谡渊的视线终于缓缓的移动了起来,看向了远处看向了千鸟殿前。
柳千颜站在那里,迎风而立,双手合十轻触眉心。乍看起来她像在祈颂,像是对着北疆民族遥远的天神诉求着什么。
“九哥、九哥……”
“小十六你说。”
“若是……若是等你回来的时候,那时候……我已经不在了……”
“亥王!”
“九哥,九哥你听我说。真的!这是一件顶要紧的事。”
谡深点了头。
“你一定要坐上亥王之位。我们亥朝的百姓,够苦了。谡氏子孙,到了我们这一代,愧对列祖列宗,不、不……从父王那时起就已经不行了。可是你不一样,你跟他们都不一样,其实我知道的,亥王之位给我不如给你。可我,可我没有办法……”
“你别说了。”
“不、不,九哥让我说下去。如果你回来的时候,我不在了,或者是在外面的时候我就已经不在了,九哥千万不要犹豫,杀到北疆去,灭了那座祭坛。”
“祭坛?什么祭坛。”
“北疆,天宿一族远古的祭坛。”目光悄悄的凝住了那个只有身影的柳千颜,“我现在知道了。柳绯君会来皇城,是为了找到办法破除当年先祖留在祭坛的禁咒。可是柳绯君自己什么都不懂!真正妖魔的是他的两个女儿……一定要破坏祭坛,一定要杀了柳千颜……可惜那个时候你或许已经找不到她了。”
谡渊断断续续的话,谡深并没有捕捉到多少。但是他清晰的感受到,这个孩子吓坏了,彻底吓坏了。

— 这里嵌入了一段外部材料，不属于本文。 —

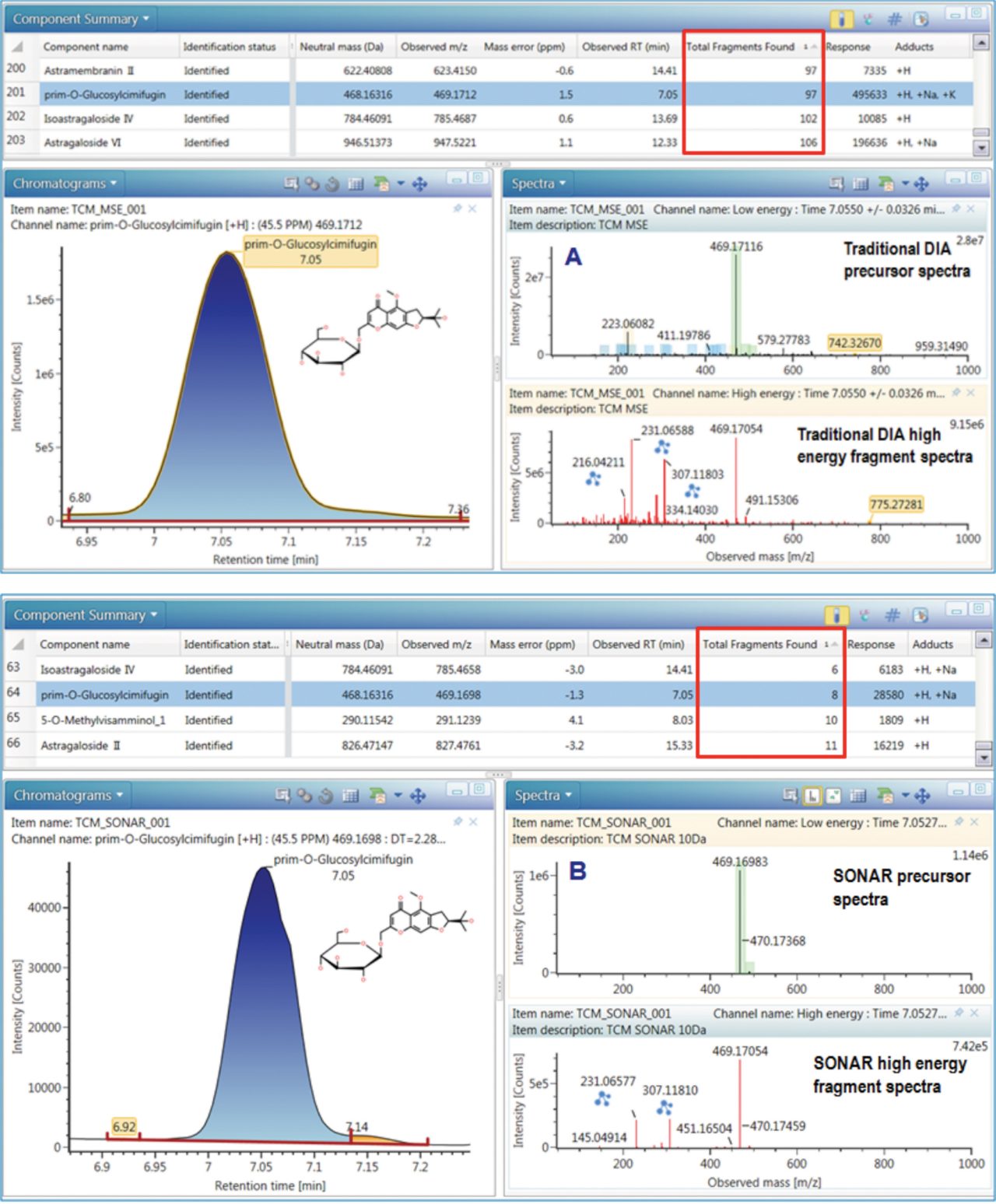Open the table view icon in Chromatograms panel
Screen dimensions: 996x1204
[355, 184]
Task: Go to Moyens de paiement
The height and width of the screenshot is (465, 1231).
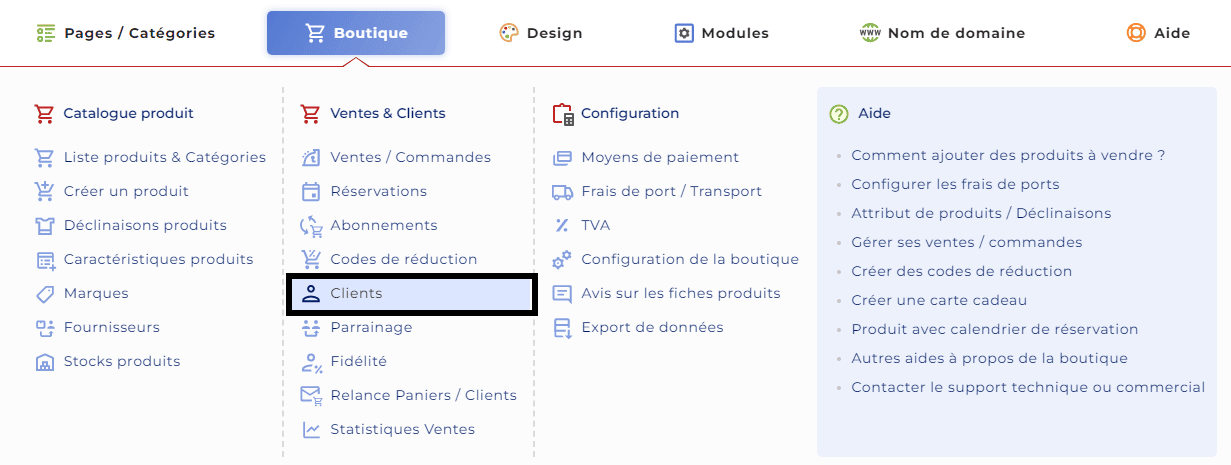Action: tap(659, 157)
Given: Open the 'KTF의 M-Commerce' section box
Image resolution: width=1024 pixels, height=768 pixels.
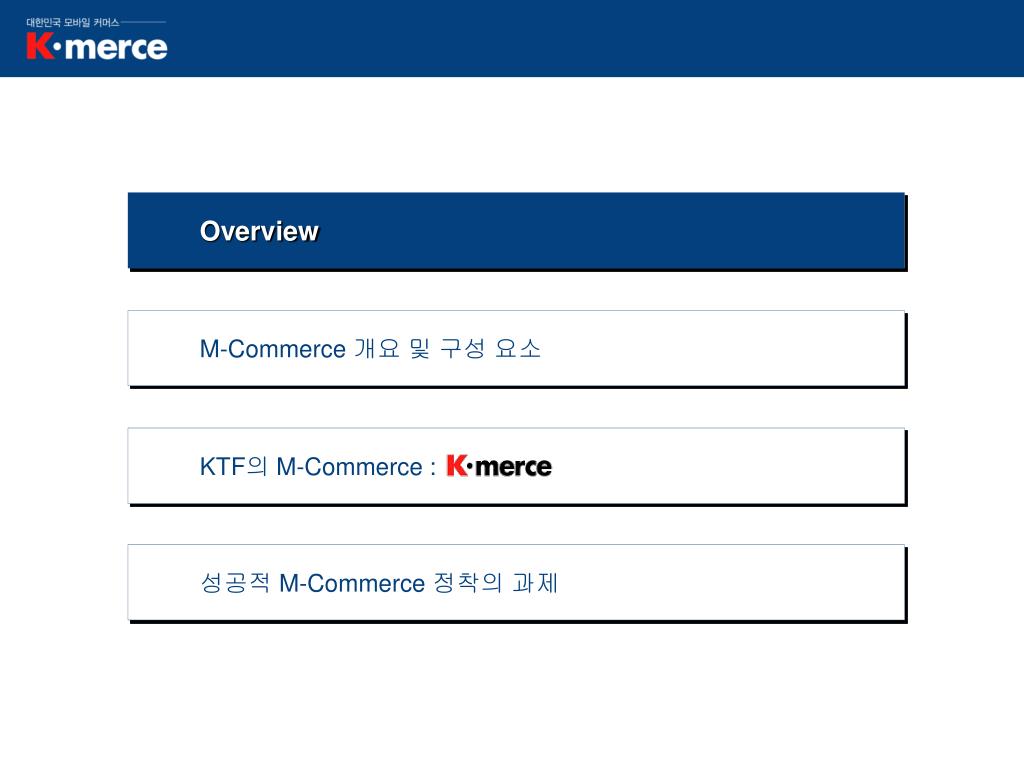Looking at the screenshot, I should tap(517, 466).
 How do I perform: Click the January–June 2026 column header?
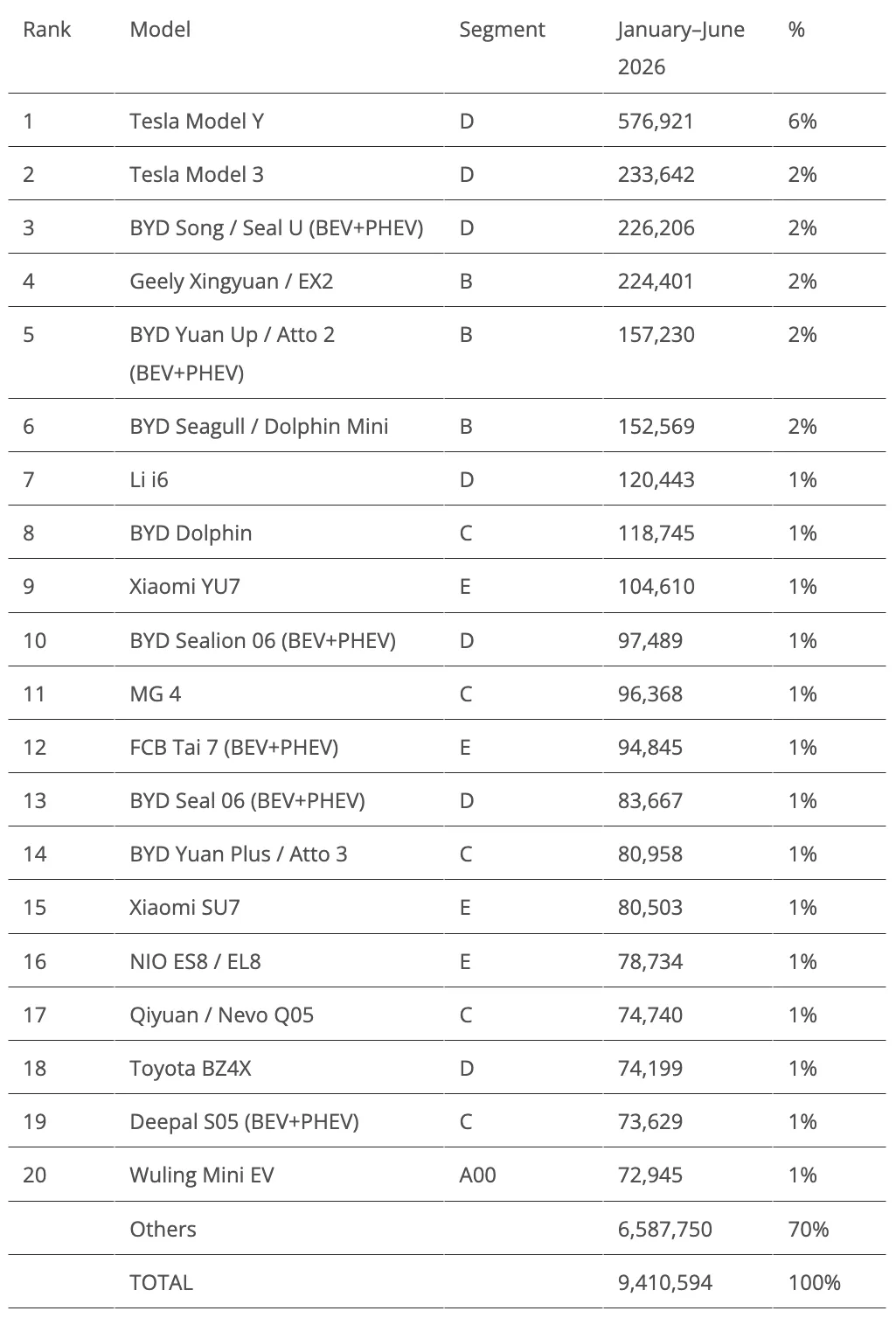pyautogui.click(x=681, y=48)
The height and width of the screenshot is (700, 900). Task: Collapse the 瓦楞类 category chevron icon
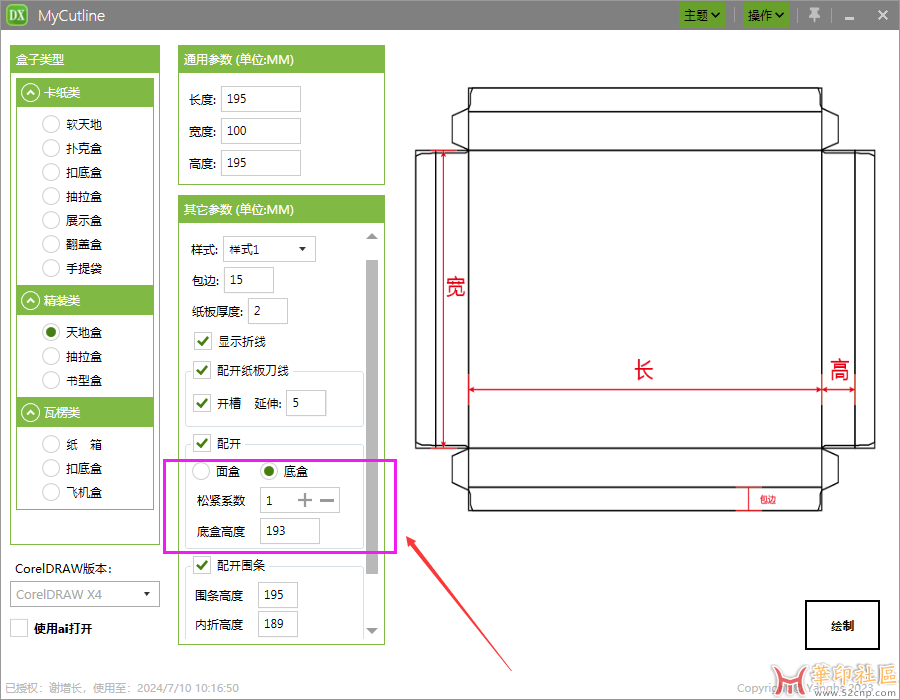tap(30, 413)
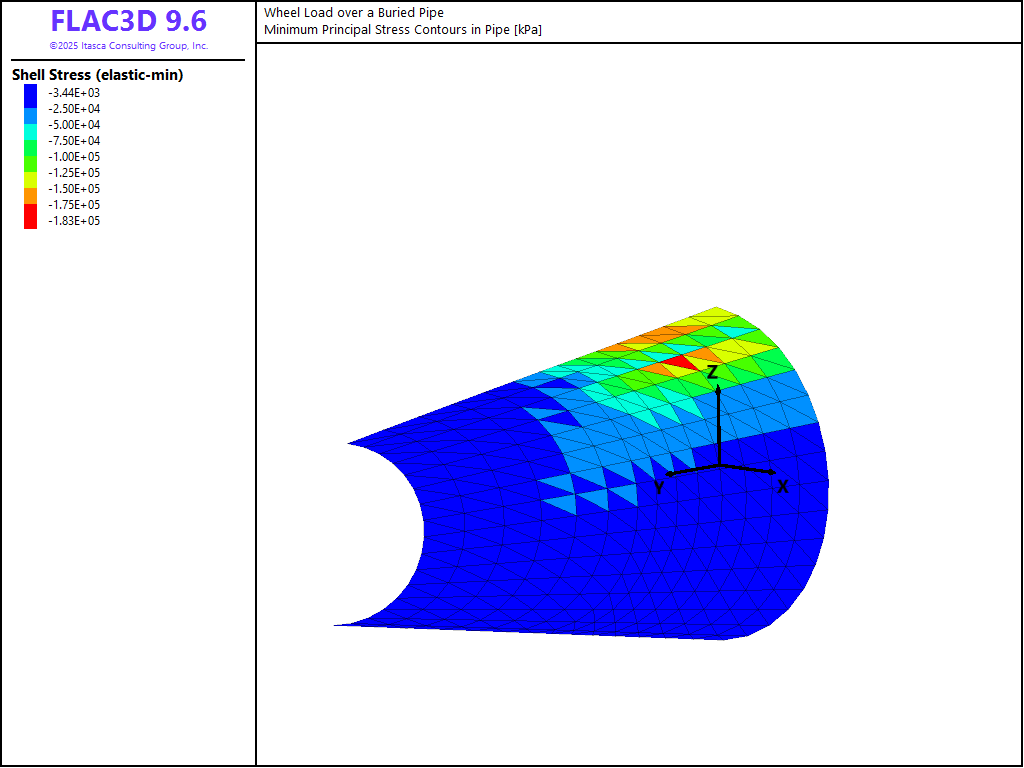Select the -7.50E+04 legend value
This screenshot has width=1024, height=768.
(74, 141)
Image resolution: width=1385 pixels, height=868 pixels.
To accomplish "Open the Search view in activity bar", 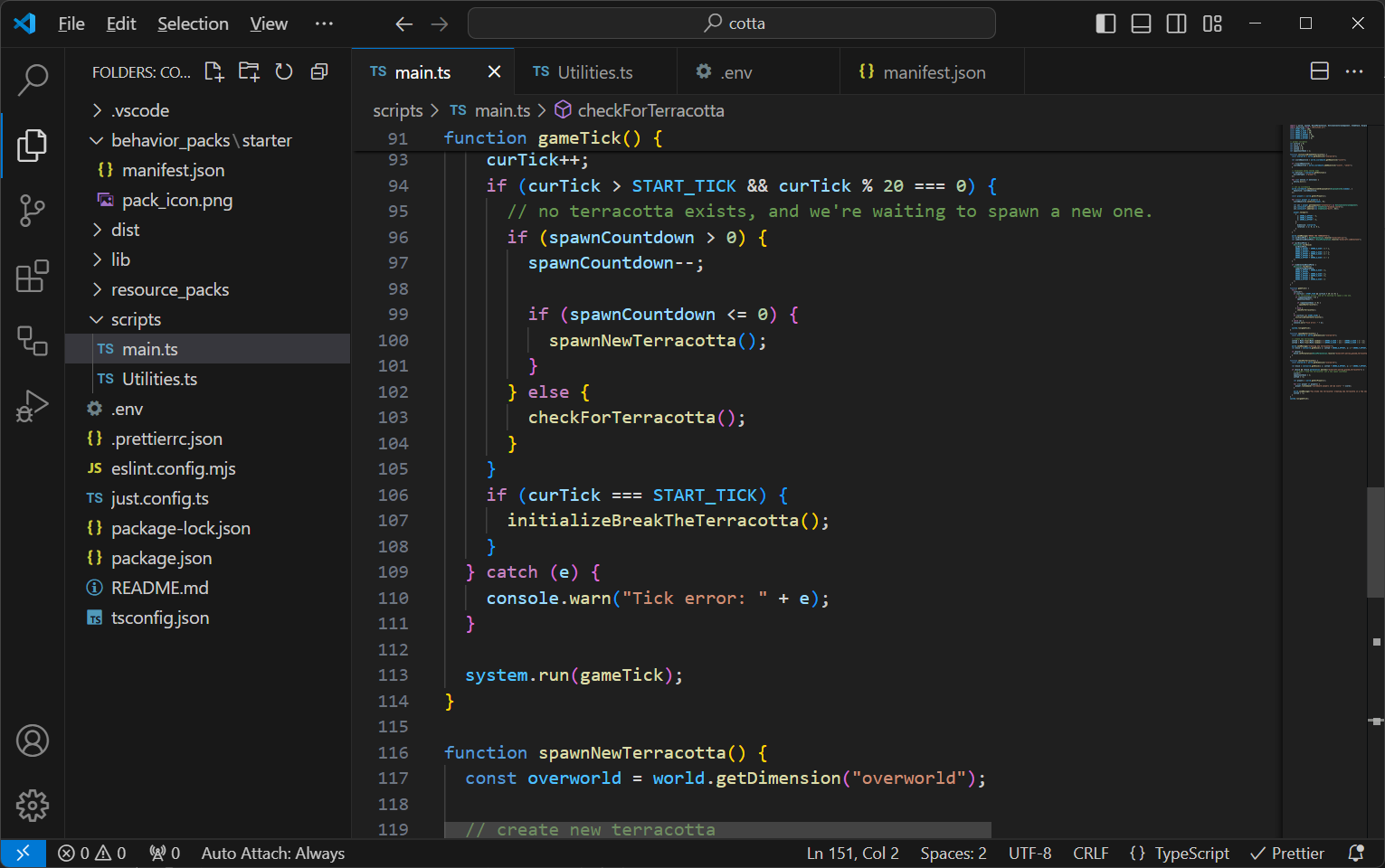I will click(33, 80).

他警惕的看着柳千颜,明知她绝非善类。可是她身上却总是流露出令他无比悲悯的气息。
顶着袁飞的脸的久光带着麾下三千将领追随着谡深而去。
三千皇城军并不知道带领着他们的袁大将军早已不是他们认识的袁将军了。
东城门守军无一不为自己的将领感到高兴。这些年,袁将军终于被朝廷、被亥王看到了。终有一日,袁将军会肩披一身功勋归来。
荆条君双手交叠合于身前,态度恭谦达理的站在人群中,为翼郡王送行。
他的目光似乎看的很远很远。反复看到九皇子被赶走的那年,孤身一人,站在城门口彷徨四顾。
老百姓中没有几个人认得他的。却都认识押送着他的侍卫,是宫廷禁卫。这个孩子也不知道犯了什么罪,居然需要如此郑重其事的架势。完全没有人能想到,他不过一个不得宠的皇子罢了。
时至今日,翼郡王出征,同一个人,同一个出发地,却已大相径庭。他是戴着荣誉与希冀的。已经有人在默默祈祷他的凯旋归来。
“人们啊,都是善忘的。”荆条君在人群中低语,“总是会忘记自己曾经做过些什么,同时寄希望于别人也都同样忘记。”
谡深出城之前走的缓慢,出城之后却走的飞快。
因为出城之前他还在等待着什么。他以为至少柳千颜还有什么话会对他说。
然而并没有。她自始至终都没有出现,只是远远的矗立在千鸟殿之上,居高临下,俯瞰众生。拥有着她这个年纪令人匪夷所思的冷漠。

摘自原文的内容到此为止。